The Cl0p ransomware gang appears to have breached at least one water supply company in the United Kingdom, but it’s not exactly clear which supplier was hacked.
Cl0p announced on its dark web leak site they have compromised the systems of Thames Water, one of the UK’s largest drinking water utility and allegedly stole 5TB of data. Furthermore, the threat actors claimed to have access to water treatment SCADA systems and “these systems which control chemicals in water.” After ransomware negotiations reportedly fell through, the gang published the sample of stolen data, including passports, screenshots from SCADA systems, and driver’s licenses.
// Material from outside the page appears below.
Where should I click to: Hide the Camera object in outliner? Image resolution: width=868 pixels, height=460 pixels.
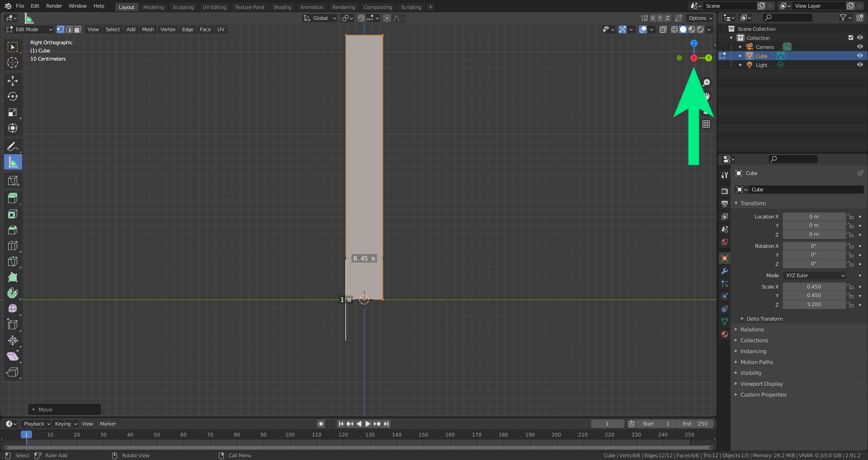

However, when security researchers started to analyze the leak it became clear that the gang may have named the wrong victim, as the published data contained a spreadsheet featuring email addresses belonging to South Staffordshire PLC, another UK water utility.
Thames Water disputed Cl0p’s claims and said that the alleged attack was a “cyber hoax” and denied any breach of its systems.
Meanwhile, South Staffordshire has confirmed it has indeed suffered a hack. In a short statement on its website the company explained that it has experienced disruption to its corporate IT network, but the incident has not affected water supply. The supplier has not shared additional details regarding the breach. The company said it was working with government and regulatory authorities to resolve the incident.